The cache of open tables can grow to a maximum of table_cache
(default
64; this can be changed with with the -O table_cache=#
option to
mysqld
). A table is never closed, except when the cache is full and
another thread tries to open a table or if you use mysqladmin
refresh
or mysqladmin flush-tables
.
When the table cache fills up, the server uses the following procedure
to locate a cache entry to use:
-
Tables that are not currently in use are released, in least-recently-used
order.
-
If the cache is full and no tables can be released, but a new table needs to
be opened, the cache is temporarily extended as necessary.
-
If the cache is in a temporarily-extended state and a table goes from in-use
to not-in-use state, it is closed and released from the cache.
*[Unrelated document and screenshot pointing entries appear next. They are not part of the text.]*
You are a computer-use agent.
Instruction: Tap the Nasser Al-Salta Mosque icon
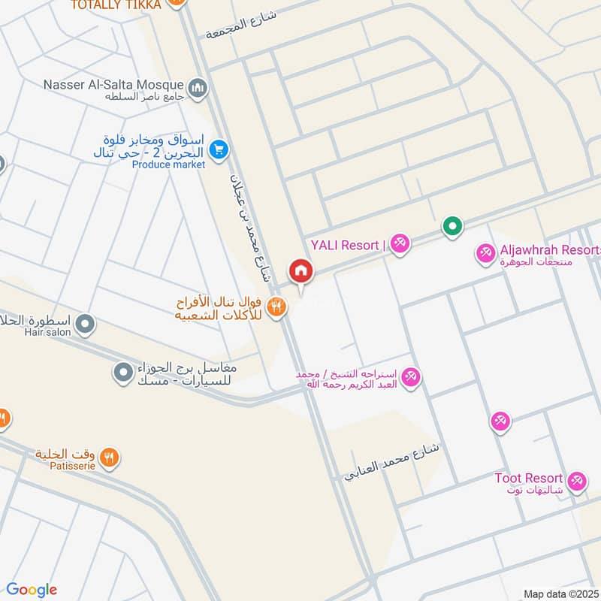click(x=198, y=89)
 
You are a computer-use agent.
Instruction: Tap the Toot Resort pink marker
click(x=576, y=480)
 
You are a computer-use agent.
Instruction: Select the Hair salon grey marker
click(x=86, y=324)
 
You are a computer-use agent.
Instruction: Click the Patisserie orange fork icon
click(x=110, y=456)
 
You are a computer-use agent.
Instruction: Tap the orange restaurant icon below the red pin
click(x=276, y=306)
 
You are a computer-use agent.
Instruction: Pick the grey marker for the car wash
click(x=122, y=371)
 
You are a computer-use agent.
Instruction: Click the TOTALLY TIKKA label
click(x=116, y=5)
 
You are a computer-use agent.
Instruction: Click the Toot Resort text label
click(x=528, y=478)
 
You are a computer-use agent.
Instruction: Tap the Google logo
click(x=32, y=590)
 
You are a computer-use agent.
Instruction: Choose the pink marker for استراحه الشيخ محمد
click(x=410, y=376)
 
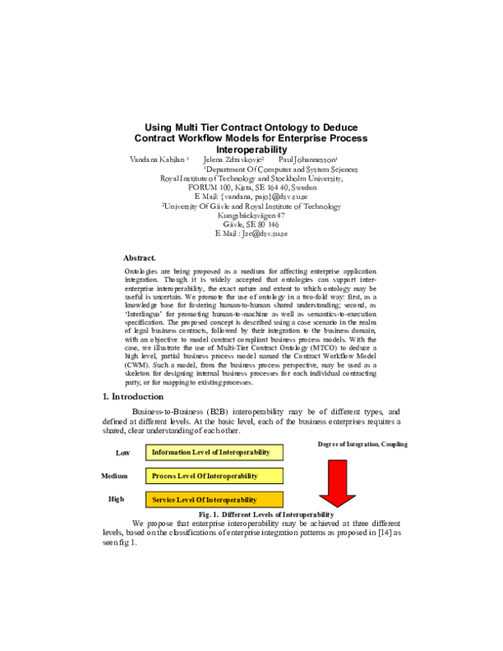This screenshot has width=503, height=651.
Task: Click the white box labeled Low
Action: coord(123,453)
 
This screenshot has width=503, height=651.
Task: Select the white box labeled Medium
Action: coord(116,477)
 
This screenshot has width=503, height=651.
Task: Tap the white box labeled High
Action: coord(117,500)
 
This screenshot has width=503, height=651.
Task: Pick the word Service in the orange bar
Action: coord(164,500)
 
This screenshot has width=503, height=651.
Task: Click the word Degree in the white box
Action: coord(327,445)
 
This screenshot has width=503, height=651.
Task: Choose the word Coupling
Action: coord(395,445)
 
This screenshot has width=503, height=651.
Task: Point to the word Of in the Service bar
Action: coord(202,500)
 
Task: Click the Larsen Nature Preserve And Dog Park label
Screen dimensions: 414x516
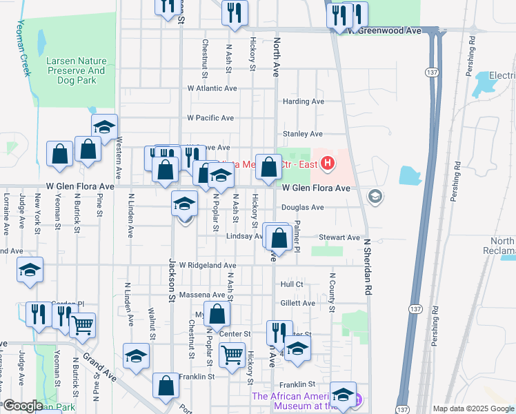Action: [x=76, y=66]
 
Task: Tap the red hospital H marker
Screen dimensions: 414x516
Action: [x=328, y=164]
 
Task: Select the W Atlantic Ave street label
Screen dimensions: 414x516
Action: [x=212, y=88]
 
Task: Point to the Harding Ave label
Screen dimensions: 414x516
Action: [x=304, y=101]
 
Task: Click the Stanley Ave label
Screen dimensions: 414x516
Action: [x=303, y=134]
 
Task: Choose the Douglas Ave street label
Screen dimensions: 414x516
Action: [x=302, y=207]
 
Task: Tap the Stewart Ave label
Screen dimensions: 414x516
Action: [x=340, y=237]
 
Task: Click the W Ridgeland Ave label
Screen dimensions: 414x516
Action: [x=208, y=265]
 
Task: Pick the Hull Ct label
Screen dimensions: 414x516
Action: [x=292, y=284]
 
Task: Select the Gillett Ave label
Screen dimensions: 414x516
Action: [x=298, y=303]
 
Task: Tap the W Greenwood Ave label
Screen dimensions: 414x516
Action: [x=384, y=31]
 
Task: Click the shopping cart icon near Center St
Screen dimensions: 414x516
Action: [x=232, y=355]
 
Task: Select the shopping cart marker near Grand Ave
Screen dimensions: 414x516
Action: [x=83, y=324]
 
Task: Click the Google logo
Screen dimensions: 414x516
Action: [x=23, y=406]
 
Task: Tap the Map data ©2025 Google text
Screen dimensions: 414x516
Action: [x=473, y=408]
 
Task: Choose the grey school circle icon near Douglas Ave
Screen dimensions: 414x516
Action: [x=375, y=197]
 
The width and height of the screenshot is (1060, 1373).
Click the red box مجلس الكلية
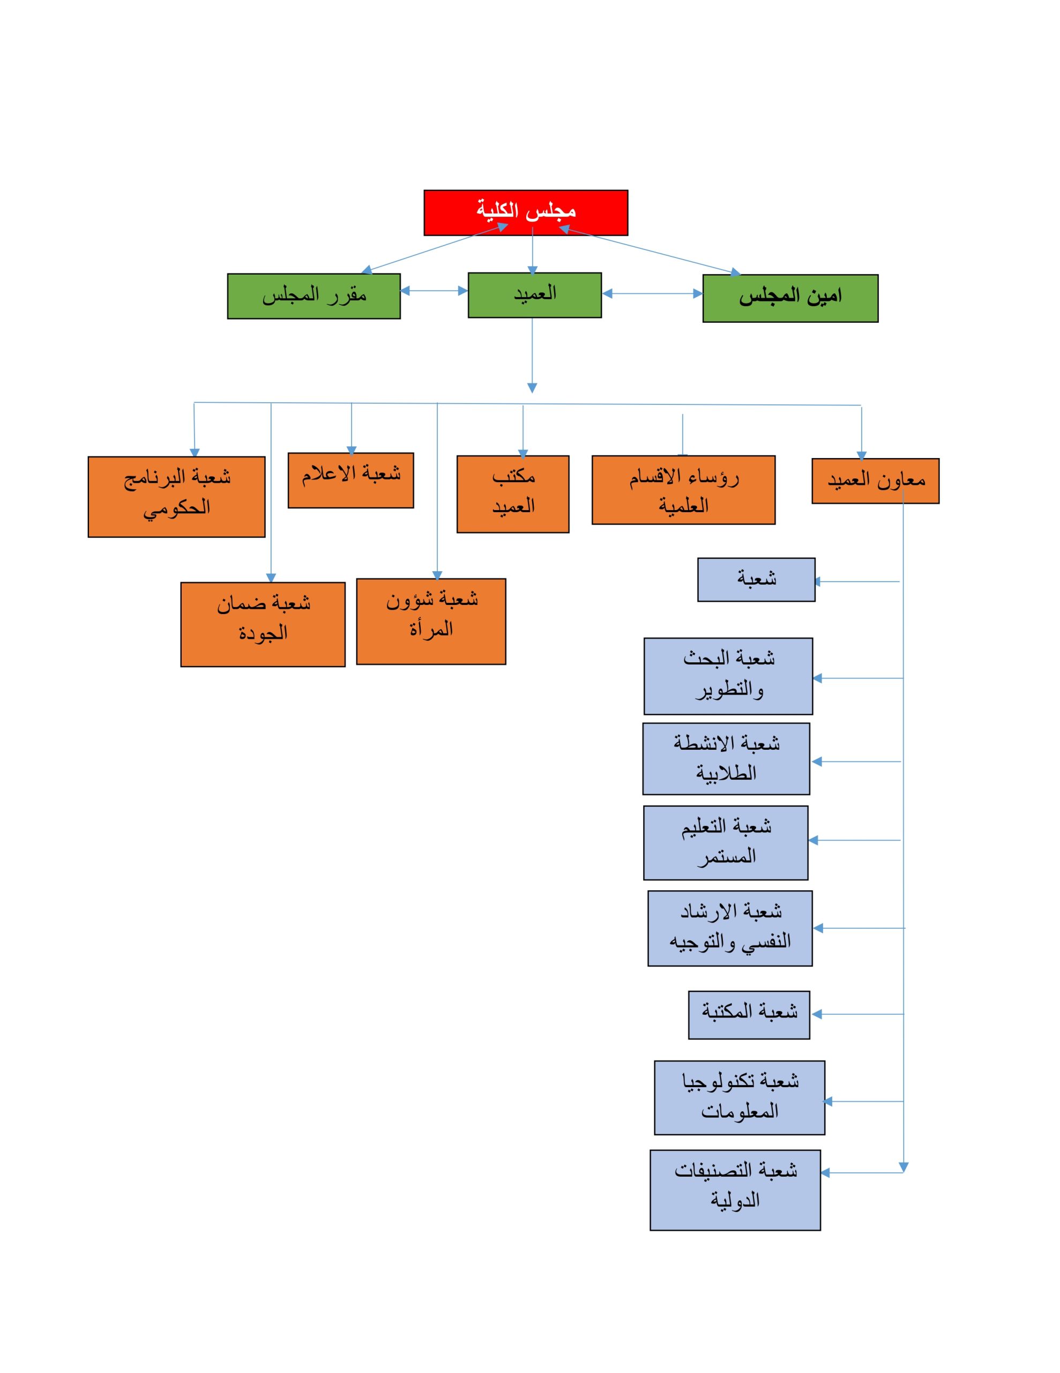(525, 212)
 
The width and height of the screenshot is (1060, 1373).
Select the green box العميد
(534, 295)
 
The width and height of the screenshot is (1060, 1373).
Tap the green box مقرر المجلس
(313, 296)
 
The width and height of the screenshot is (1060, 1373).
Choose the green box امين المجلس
(790, 298)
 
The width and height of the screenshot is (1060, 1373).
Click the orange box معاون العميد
(875, 481)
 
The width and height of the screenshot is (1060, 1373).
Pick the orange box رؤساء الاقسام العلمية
(683, 490)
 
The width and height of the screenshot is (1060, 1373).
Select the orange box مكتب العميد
(513, 494)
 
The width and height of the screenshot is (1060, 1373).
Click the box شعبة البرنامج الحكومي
(176, 497)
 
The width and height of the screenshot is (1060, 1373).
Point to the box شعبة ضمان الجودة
(263, 624)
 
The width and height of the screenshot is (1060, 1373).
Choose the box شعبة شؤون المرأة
(430, 621)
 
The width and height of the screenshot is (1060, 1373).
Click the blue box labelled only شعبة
(756, 579)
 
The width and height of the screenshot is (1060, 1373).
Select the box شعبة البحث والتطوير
(728, 676)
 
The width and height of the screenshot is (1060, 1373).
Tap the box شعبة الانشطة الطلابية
(726, 758)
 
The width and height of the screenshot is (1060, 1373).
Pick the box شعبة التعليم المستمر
(725, 843)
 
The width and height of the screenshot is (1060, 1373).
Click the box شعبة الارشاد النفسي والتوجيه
(729, 928)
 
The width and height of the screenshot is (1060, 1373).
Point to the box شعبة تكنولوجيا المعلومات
(739, 1098)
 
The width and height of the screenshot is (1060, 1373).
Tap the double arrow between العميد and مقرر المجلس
(434, 291)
A table is opened for each concurrent access. This means that
if you have two threads accessing the same table or access the table
twice in the same query (with AS
) the table needs to be opened twice.
The first open of any table takes two file descriptors; each additional
use of the table takes only one file descriptor. The extra descriptor
for the first open is used for the index file; this descriptor is shared
among all threads.
If you have many files in a directory, open, close and create operations will
be slow. If you execute SELECT
statements on many different tables,
there will be a little overhead when the table cache is full, because for
every table that has to be opened, another must be closed. You can reduce
this overhead by making the table cache larger.